Hectic Pace

Hectic Pace (unfinished, from 10/5/2011)

One of the common problems that members of my congregations cite is the hectic lifestyle so many people experience today. Yet, when trying to compare that with an alternative, they fall short. Not only could they not think of an alternative, they cannot conceive of ministries to help people reach one. This, I think, is one of the core life issues for people the church needs to respond to, for the quality of one’s life is denigrated by the speed with which so many of us live it. The old cliche is to “take time to smell the roses,” and it holds a great deal of truth.
(From a November 29, 2004 entry in my journal – edited for this post)

Seven years later, and these words strike me as just as powerfully true and needed today as they did then. In these intervening years, in both charges I have served – Armstrong/Dunlap in Illinois, and Song of Life in Arizona – I have run one series on slowing down the pace, drawing from Kirk Byron Jone’s book “Addicted to Hurry.” Yet I, as do many of our church members, still feel the crunch of deadlines and the hurry that permeates our lives.

On Facebook today I was alerted to a TED talk on limiting stuff and living in smaller space. There was nothing particularly novel in the presentation, but it remains an important lesson that we seem to need to learn. My perception of the talk leads me to reflect that perhaps just as we take the amount of space we have and then over-fill it with stuff, so we do with our time: whether it be personal time or professional time, we overfill it. We attempt to fill our time with more “stuff” than it can contain; but, in this case, we can’t send things off-site for storage!

I am not the only one to recognize that we are over-booked, over-committed, and over-whelmed. It is, by far, the modern norm – and one that I believe the church needs to share a viable alternative to.

Remember Jerry McGuire? Part of the midnight epiphany that led to his Catcher In The Rye-like assertion to pursue “less (agents), less money…”, Jerry also discovered a means to greater meaning. (He also discovered a young Rene Zelweger, but I digress!)

I wonder: do we fill our lives with stuff and activity because we are lacking meaning?

Are we unable – or just unwilling? – to stem the tide of cultural and social pressures? And what does an alternative look like? It is much easier to reflect on what it is like to live with less stuff, or in smaller space. But to reflect on being less hurried, less committed, less busy… I’m unsure. What does that look like?

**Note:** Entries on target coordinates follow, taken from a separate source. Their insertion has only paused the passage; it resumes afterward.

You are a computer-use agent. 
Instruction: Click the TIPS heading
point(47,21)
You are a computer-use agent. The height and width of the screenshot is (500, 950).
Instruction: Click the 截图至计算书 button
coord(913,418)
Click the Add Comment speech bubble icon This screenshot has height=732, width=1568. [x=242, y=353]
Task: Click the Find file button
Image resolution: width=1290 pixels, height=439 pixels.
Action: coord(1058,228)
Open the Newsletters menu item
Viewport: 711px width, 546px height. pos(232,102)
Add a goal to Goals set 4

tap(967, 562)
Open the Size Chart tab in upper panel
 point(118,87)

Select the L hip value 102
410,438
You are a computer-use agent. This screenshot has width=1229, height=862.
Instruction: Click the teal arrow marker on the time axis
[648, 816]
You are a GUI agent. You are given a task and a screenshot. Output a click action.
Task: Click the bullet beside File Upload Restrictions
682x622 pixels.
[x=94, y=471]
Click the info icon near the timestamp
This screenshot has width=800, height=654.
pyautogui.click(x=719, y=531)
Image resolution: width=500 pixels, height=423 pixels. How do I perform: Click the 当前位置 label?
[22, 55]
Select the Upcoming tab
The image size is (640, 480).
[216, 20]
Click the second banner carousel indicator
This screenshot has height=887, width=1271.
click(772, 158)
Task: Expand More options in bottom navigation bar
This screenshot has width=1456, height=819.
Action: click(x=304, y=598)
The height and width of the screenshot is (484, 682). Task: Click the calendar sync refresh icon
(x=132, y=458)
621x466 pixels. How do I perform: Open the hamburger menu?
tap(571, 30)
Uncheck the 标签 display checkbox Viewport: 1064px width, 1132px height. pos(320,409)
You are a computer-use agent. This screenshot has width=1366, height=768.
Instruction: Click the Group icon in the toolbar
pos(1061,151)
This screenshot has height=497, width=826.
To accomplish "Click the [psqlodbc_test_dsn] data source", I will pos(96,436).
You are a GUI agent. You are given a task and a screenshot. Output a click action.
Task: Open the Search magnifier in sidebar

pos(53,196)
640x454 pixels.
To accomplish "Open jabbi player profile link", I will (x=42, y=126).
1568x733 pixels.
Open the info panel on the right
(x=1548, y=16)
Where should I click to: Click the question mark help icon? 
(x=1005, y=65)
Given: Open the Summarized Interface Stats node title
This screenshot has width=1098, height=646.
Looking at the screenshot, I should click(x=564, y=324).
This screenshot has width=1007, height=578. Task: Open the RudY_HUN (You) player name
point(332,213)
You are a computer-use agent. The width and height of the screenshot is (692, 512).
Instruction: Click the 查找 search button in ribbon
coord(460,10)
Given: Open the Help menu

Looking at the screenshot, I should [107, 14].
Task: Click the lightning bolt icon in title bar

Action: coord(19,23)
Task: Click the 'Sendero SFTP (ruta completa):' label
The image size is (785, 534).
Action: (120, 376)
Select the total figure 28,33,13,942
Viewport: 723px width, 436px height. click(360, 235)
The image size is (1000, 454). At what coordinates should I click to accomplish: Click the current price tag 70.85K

Perhaps The Academy For Spiritual Formation gives me one image of such life, but it is clear that weeks in the Academy are obviously an exception for participants, and not the norm. A slower life balancing study, work, prayer, and reflection after the example of monastic communities is, by its nature, difficult to achieve outside of a cloistered community!

As I reflect on this, I wonder: what alternative to the hurried and hectic pace of life today have you experienced? How do you think the Church can speak to helping people create a healthy alternative?


One response to “Hectic Pace

  1. As a teen of the 1960’s, I experienced people of my age group, and a few slightly older (yes it is possible to find people older than I☺ ) actively pursueing a simpler, less complex life style by living in communes and wearing a simpler style of clothing. Soon the simpler style of clothing became its own genre and became quite complex in itself. The majority of those “hippies” finally gave up and became the thing they fought against, and perhaps were even part of the greed and selfishness which caused the economic situation in which we currently find ourselves. Other groups which gain some success at simplicity become inundated with requests to teach others and themselves become part of a hectic life-style again. Our sin of “acquiring” is deep within us. We fear being without our “stuff”. We fight trusting God to provide for us. I believe we need to fight this inclination one possession at a time to be able to overcome it all. Being “in” the world without being “of” the world is the same bug-a-boo that it was in Jesus’ time. The alternative is moving to our own “Walden Pond” and sinking whole hog into not being part of humanity. And that doesn’t get us closer to the way that God calls us to care for others and spread the Word. We’re left with day-to-day fighting our sin.